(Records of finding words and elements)
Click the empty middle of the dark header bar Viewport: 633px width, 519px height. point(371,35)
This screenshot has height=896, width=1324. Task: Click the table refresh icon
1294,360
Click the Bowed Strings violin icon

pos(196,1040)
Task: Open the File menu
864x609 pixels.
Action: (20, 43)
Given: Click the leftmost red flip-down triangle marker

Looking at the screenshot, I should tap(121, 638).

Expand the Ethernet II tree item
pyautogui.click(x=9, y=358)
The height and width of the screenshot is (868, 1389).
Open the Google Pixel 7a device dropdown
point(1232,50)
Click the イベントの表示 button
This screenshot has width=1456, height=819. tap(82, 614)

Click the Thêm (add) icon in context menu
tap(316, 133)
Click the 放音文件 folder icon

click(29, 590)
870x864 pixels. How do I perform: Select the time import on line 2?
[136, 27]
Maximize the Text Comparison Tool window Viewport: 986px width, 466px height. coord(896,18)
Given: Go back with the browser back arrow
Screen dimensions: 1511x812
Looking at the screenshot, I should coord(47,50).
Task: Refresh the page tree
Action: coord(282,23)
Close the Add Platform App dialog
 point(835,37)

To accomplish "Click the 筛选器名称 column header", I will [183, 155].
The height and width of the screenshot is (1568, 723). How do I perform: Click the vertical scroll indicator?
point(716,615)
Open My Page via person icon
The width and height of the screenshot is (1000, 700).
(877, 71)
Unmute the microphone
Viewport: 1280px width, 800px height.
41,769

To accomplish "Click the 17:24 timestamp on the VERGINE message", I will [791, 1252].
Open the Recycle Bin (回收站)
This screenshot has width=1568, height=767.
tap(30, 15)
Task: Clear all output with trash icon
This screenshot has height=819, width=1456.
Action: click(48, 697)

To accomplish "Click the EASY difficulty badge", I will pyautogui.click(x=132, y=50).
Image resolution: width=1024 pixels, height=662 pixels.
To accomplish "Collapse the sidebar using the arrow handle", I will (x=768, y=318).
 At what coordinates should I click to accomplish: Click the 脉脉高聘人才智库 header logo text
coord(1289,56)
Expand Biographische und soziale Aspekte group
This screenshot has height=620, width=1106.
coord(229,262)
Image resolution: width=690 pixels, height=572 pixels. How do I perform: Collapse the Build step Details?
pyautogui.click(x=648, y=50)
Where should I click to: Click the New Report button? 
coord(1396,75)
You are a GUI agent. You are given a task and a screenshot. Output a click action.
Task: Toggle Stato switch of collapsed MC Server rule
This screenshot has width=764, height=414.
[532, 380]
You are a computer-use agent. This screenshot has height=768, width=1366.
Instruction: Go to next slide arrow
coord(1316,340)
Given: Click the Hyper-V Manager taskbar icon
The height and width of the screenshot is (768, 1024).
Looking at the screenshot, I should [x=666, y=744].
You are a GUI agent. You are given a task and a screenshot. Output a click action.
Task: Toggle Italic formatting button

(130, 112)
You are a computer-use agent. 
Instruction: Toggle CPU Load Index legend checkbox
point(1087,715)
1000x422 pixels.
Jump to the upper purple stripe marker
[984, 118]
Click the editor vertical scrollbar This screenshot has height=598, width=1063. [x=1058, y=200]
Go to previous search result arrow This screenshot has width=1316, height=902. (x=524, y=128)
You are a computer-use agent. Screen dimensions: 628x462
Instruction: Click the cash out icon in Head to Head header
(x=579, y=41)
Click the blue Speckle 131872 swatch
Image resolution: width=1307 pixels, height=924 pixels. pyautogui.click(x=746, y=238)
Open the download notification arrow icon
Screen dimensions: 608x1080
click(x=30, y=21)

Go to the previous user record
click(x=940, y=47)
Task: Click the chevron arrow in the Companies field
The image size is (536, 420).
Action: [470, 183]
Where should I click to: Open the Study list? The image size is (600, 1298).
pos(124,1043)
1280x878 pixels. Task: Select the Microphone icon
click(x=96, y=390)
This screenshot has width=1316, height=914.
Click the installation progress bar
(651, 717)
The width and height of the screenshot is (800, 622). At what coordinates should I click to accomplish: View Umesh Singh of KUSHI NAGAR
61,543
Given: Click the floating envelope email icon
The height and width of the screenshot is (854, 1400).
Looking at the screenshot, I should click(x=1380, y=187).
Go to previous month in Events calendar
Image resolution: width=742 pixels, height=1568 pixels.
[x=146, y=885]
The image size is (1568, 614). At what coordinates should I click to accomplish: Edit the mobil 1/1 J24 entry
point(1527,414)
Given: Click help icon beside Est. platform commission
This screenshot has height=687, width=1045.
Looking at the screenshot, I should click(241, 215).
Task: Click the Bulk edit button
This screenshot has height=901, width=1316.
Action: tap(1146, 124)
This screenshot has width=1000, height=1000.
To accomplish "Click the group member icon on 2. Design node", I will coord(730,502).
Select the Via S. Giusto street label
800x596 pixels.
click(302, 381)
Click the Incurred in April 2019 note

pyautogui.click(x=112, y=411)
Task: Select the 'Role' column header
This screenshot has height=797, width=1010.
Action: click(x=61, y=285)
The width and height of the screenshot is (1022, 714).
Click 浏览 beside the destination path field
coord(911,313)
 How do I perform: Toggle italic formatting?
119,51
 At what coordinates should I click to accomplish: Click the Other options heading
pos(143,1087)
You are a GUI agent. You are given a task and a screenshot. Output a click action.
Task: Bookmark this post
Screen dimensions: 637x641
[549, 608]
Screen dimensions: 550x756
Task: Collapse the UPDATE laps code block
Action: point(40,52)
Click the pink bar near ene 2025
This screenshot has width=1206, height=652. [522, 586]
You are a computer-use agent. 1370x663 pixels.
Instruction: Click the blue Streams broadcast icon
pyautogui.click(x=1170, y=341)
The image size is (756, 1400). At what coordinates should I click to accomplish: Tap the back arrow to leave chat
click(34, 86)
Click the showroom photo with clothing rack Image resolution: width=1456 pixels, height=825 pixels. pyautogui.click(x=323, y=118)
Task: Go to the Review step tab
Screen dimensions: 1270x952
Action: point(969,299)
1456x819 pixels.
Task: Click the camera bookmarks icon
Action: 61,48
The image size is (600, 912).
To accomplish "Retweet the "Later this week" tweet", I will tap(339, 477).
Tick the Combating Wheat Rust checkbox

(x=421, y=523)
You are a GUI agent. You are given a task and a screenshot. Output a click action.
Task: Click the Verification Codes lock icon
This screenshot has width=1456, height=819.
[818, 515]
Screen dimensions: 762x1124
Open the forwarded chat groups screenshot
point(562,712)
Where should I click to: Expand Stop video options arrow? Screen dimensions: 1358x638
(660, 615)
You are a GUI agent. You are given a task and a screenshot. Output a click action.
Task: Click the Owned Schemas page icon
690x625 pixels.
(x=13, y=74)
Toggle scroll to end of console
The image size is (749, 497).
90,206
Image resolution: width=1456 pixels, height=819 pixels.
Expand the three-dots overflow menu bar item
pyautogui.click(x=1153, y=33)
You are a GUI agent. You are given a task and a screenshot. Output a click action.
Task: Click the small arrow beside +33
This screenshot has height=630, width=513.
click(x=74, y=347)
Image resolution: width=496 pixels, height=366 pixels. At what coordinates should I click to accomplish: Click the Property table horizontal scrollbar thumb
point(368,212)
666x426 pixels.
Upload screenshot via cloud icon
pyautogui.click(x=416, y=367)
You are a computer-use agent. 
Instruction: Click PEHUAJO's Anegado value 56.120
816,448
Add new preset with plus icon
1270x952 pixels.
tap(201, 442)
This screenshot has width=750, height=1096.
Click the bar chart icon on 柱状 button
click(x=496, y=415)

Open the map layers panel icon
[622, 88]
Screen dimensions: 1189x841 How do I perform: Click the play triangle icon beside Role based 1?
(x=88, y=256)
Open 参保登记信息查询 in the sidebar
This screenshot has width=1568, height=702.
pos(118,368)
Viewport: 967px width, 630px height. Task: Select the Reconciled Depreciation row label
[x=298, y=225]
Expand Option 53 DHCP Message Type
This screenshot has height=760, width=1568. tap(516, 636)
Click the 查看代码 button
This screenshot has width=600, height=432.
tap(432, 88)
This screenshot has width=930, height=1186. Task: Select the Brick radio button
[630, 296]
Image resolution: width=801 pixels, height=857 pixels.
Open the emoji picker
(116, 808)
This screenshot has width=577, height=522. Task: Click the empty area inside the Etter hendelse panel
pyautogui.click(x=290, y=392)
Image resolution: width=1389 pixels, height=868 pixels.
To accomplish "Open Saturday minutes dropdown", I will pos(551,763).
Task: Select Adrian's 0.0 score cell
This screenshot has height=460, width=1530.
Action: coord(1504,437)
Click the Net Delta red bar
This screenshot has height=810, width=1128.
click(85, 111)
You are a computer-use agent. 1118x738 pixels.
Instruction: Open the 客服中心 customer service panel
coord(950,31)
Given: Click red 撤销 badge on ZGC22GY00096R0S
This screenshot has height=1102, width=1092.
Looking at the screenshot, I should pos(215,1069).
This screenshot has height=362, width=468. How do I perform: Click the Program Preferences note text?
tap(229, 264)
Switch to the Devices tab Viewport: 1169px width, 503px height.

**Aim**
Copy the records word for word, starting at the very beginning and ending with the line that contains "pos(196,1040)".

**Answer to the task**
Click the empty middle of the dark header bar Viewport: 633px width, 519px height. point(371,35)
This screenshot has height=896, width=1324. Task: Click the table refresh icon
1294,360
Click the Bowed Strings violin icon

pos(196,1040)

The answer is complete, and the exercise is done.